Junts increases the pressure on the Government with the announcement of its rejection of the laws that arrive or are being processed in Congress, except for those that were agreed before the decision of Carles Puigdemont’s team to break with Pedro Sánchez. “Pedro Sánchez’s legislature remains blocked,” said the spokesperson, Míriam Nogueras, who has announced amendments to all of the 25 laws that are currently being processed by parliament. “We will not vote in favor of the 21 laws that are being processed. The new laws approved by the Council of Ministers will also have amendments in their entirety,” said Nogueras. The movement truncates the expectations of Moncloa, which intended to negotiate law by law after the break announced by Puigdemont.

“They have decided to cling to power, but not govern,” said the Junts spokesperson in reference to PSOE and Sumar, after criticizing Pedro Sánchez for not giving explanations about how he intends to govern “without the necessary majority.” “Without the votes of Junts, they cannot approve measures,” said Nogueras, who has expressly mentioned the General State Budgets, and laws such as the so-called ‘Bolaños law’ and ‘Begoña law’, with which the Government intends to put an end to popular accusations, for example. Everything that wants to move forward, Nogueras has expressed, will have to be “with PP and Vox.”

“The Government of the Spanish State has lost its legislative capacity,” added Junts, which has assured that the decision is “a reality check”: “We want coherence and for the agreements to be fulfilled.” What Nogueras has not clarified is whether he will back down from that position if Sánchez complies with the demands of the independence party under the premise that they do not trust him to do so two years after having signed the agreements. And he leaves the ball in the Government’s court, although for the moment he continues to rule out a motion of censure to oust Sánchez, which would need the votes of PP and Vox.

What they maintain in Moncloa is that what is in their “hand” has been accomplished and what does not depend exclusively on the Government “is working” to achieve it. The example they give is the official status of Catalan in the EU, which depends on the unanimity of the 27 and there are several countries with reservations about approving it, among them Germany, which recently accepted a bilateral dialogue with the Spanish Executive to try to reach an agreement. Regarding the amnesty, the Government remembers that it is the Supreme Court that has decided not to apply it in its entirety. Regarding the delegation of powers regarding migration to Catalonia, the socialists assumed that demand, but it was rejected in Congress with Podemos’ ‘no’.
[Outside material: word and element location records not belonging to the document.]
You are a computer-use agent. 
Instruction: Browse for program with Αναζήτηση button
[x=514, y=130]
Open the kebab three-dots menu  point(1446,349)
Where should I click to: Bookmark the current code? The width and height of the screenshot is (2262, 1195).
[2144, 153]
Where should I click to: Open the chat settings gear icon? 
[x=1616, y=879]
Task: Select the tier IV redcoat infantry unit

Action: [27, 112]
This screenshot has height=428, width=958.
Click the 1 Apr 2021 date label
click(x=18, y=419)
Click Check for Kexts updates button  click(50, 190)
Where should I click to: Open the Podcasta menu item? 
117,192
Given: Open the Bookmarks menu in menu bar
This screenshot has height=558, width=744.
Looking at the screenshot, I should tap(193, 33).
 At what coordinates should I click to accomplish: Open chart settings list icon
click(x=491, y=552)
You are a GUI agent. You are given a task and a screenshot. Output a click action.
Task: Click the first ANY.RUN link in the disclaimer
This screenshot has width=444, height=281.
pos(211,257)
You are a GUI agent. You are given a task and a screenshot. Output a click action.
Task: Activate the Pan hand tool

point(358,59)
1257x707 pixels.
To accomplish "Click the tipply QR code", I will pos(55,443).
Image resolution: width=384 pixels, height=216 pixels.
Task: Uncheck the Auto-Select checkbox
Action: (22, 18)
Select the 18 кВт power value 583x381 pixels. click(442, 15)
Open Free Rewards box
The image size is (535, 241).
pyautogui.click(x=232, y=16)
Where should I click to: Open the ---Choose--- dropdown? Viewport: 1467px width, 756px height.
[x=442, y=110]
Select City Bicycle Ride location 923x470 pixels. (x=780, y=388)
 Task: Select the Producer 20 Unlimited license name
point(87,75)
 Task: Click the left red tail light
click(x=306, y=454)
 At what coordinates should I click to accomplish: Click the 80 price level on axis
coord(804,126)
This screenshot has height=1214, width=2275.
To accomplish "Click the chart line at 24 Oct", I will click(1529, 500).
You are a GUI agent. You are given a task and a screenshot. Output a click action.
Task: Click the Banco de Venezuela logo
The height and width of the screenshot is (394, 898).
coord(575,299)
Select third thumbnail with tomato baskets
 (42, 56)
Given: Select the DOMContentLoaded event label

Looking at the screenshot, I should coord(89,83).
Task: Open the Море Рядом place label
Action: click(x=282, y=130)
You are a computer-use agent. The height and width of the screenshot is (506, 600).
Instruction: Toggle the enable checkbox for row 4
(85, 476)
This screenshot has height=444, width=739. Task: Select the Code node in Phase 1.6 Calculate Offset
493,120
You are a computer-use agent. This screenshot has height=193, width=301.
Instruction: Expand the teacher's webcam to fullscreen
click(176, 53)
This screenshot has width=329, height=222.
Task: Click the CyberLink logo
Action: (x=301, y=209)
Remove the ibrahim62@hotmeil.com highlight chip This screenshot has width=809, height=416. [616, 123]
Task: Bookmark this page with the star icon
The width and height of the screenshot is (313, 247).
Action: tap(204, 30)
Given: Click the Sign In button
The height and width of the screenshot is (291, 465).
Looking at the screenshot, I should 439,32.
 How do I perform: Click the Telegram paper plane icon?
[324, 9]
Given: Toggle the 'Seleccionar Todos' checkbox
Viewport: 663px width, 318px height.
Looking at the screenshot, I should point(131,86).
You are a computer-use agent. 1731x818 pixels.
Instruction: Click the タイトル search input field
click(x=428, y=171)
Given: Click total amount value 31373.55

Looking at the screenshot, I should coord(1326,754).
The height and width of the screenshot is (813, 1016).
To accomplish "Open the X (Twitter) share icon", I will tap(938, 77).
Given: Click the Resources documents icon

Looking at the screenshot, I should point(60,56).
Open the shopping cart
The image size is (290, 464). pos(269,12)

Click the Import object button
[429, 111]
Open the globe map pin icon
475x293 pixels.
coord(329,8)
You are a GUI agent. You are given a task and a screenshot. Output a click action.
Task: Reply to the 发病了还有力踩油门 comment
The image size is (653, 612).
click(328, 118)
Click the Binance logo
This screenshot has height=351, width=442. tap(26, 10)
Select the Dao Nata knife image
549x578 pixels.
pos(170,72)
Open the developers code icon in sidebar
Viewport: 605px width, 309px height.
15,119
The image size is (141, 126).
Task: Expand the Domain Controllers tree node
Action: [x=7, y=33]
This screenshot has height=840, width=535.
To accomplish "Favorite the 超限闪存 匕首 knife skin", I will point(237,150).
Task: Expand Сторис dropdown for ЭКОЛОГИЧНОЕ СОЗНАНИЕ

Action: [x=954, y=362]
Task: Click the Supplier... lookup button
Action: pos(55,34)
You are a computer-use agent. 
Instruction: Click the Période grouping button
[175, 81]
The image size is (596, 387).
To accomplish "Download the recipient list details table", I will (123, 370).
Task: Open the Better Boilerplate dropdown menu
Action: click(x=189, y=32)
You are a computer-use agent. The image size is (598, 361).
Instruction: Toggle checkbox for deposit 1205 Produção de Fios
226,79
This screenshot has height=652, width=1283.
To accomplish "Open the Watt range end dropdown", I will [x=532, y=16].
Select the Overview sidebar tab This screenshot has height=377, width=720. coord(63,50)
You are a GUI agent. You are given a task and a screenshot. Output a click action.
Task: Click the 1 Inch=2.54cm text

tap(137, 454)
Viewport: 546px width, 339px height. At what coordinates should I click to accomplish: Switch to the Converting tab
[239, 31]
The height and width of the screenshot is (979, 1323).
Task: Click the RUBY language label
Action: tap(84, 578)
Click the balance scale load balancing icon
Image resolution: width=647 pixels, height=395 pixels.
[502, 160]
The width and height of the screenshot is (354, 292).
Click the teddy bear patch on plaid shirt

The Junts press conference, in which the group’s seven deputies participated, took place two weeks after the attack that the pro-independence party launched at Pedro Sánchez by announcing the withdrawal of its support. However, the Government had minimized that decision under the premise that they already had to negotiate law by law with Carles Puigdemont’s formation. The Junts movement complicates the Executive’s intention to continue working “vote by vote.” What had also blown up were the negotiations that were being held in Switzerland and that in the last meetings, after Santos Cerdán was imprisoned, José Luis Rodríguez Zapatero led the socialist side.

Junts’ decision means that the Government cannot carry out any initiative, not even the transpositions of European directives, unless it does so with the support of PP or Vox. The only measures that the independence party will save are those that were agreed upon with the Government before the decision to break. Thus, the seven parliamentarians will vote in favor of the decree that develops the ‘ALS law’ with which 500 million euros will be allocated to guarantee care for people with this disease; of three laws that are in Congress (the customer service law, the social economy law and the cinema law) and the sustainable mobility law, which is already in the Senate.

Among the laws that Junts will veto, through its ‘no’ or the presentation of amendments to the entirety, are the family law, the classified information law, laws for the improvement of the national health system, the law for the reestablishment of the National Energy Commission, the law for business information on sustainability, the law for administrators and buyers of credits, the law for the prevention of alcohol consumption by minors, the loreg, the law for the inclusion of people with disabilities, the law for the reform of the university system, among others. Some of these initiatives have been blocked throughout the legislature.